Passage shown:
——————————
The contradiction classifier is trained using a cross-entropy loss with label smoothing. The training data includes standard NLI datasets (SNLI, MultiNLI), a self-constructed RAG contradiction dataset (automatically generated through perturbations of correct responses), and a small set of human-annotated RAG dialogue contradiction samples. The automatic data generation strategy includes entity substitution, numeral perturbation, negation injection, and info omission.

Key Experimental Results¶

Main Results¶

Dataset	Metric	Ours	NLI-only	GPT-4 Judgment	Simple Rules
RAG-Contradict (Ours)	F1	82.6	71.3	76.8	54.2
RAG-Contradict (Ours)	Contradiction Localization Acc	78.4	-	68.5	-
BEGIN Benchmark	F1	79.1	73.5	75.2	51.8
DialFact	F1	80.3	74.1	77.4	56.3
Multi-turn Dialogue Set	Cross-turn Contradiction F1	74.8	62.1	70.3	43.7

Ablation Study¶

Configuration	F1	Contradiction Localization Acc	Description
Full model	82.6	78.4	Full model
w/o Atomic Claim Decomposition	74.8	-	Sentence-level detection, drops 7.8 F1
w/o Partial Contradiction Category	79.3	73.1	Degraded to three-way classification, drops 3.3 F1
w/o RAG-specific Training Data	76.5	71.6	Using only NLI data, drops 6.1 F1
w/o Cross-turn Graph	81.2	77.8	Single-turn detection with simple historical comparison

Key Findings¶

Atomic claim decomposition is the most critical design, contributing 7.8 F1 points, which proves that fine-grained analysis is vital for contradiction detection.
Introducing the partial contradiction category brings a 3.3 F1 improvement, demonstrating that partial contradiction is indeed an important error pattern in RAG scenarios.
RAG-specific training data is more critical than general-purpose NLI data, emphasizing the importance of domain adaptation.

Highlights & Insights¶

Performing contradiction detection at the atomic claim level is a key innovation. This not only improves detection accuracy but also provides interpretable error localization, which is highly valuable for building user trust.
The design of the cross-turn consistency graph effectively addresses the unique challenge of RAG dialogue systems: progressive contradiction caused by retrieving different documents in different turns.
Introducing the partial contradiction category fills a gap in existing work; in real-world scenarios, "generally correct but incorrect details" is more common and harder to detect than complete contradictions.

Limitations & Future Work¶

Atomic claim extraction relies on LLMs, and its potential errors can cascade to downstream detection.
——————————
Task instructions:
**A.** Name every automatic data generation strategy that the contradiction-detection write-up lists.
**B.** Check each statement against the contradiction-detection write-up and answer yes or no, quoting the words that decide it: (i) Atomic claim decomposition adds 7.8 F1 points. (ii) General-purpose NLI data matters more than RAG-specific training data. (iii) Atomic claim extraction is done without LLMs.
**C.** Pick up the contradiction-detection write-up after its final sentence and keep writing.

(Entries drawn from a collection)
——————————
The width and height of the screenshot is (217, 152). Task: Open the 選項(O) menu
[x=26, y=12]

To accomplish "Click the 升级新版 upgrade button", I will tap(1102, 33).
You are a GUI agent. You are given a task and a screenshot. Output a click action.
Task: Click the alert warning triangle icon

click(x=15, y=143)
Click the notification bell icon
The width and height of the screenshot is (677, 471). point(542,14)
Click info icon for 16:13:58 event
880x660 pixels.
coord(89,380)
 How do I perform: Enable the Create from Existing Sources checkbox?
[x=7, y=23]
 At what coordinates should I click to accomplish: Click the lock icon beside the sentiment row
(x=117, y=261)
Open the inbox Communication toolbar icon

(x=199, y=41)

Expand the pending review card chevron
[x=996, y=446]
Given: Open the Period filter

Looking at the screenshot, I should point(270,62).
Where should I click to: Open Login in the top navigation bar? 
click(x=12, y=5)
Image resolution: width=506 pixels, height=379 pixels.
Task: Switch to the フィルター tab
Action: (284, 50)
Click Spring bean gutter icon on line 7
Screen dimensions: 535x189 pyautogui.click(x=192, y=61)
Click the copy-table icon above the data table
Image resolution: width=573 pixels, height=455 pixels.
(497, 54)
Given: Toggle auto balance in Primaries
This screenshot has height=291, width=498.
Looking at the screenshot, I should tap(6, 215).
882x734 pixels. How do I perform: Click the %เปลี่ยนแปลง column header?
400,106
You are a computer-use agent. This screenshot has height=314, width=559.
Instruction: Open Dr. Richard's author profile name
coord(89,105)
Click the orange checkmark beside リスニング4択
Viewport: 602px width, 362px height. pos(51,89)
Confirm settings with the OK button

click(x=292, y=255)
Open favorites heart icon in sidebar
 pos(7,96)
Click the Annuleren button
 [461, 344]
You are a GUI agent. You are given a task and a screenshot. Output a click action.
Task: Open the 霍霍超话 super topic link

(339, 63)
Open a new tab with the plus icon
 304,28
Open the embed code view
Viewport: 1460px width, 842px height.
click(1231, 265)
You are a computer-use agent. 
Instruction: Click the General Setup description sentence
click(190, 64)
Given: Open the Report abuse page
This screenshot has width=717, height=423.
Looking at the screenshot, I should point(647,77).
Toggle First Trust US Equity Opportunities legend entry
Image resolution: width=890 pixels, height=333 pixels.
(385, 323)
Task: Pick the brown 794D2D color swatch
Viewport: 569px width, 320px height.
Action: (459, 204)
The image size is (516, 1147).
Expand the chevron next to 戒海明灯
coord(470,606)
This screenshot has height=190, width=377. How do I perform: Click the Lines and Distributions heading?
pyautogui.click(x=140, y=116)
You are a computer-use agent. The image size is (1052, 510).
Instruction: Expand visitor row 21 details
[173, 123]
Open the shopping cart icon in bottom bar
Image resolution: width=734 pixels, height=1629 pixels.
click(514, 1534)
——————————
Responses:
**A.** Entity substitution, numeral perturbation, negation injection, and info omission.

**B.**
(i) Yes: "Atomic claim decomposition is the most critical design, contributing 7.8 F1 points"
(ii) No: "RAG-specific training data is more critical than general-purpose NLI data"
(iii) No: "Atomic claim extraction relies on LLMs"

**C.**
The inference latency of the framework is relatively high (requiring claim decomposition and sequential verification), which may become a bottleneck in real-time dialogue scenarios.
The detection capability is still limited for implicit contradictions that require multi-step reasoning.
Future work could study how to automatically correct contradictions once detected, forming a closed loop of detection and correction.

vs FActScore: FActScore evaluates factual precision but only determines whether supporting evidence exists; this work further categorizes contradiction types and provides localization.
vs SelfCheckGPT: SelfCheckGPT detects hallucinations based on the model's own sampling consistency without using retrieved evidence; this work directly compares retrieved documents with the response.
vs Q²: Q² validates consistency through question generation and answer comparison; this work directly performs claim-level alignment, which is more efficient and accurate.
vs RARR: RARR achieves factual enhancement through post-hoc editing; this work focuses on contradiction detection rather than automatic correction. The two can be combined to form a detection-correction loop.

Rating¶

Novelty: ⭐⭐⭐⭐ The multi-granularity contradiction detection framework and cross-turn graph design are innovative.
Experimental Thoroughness: ⭐⭐⭐⭐ Multi-dataset evaluation, detailed ablation, and validation on real-world RAG systems.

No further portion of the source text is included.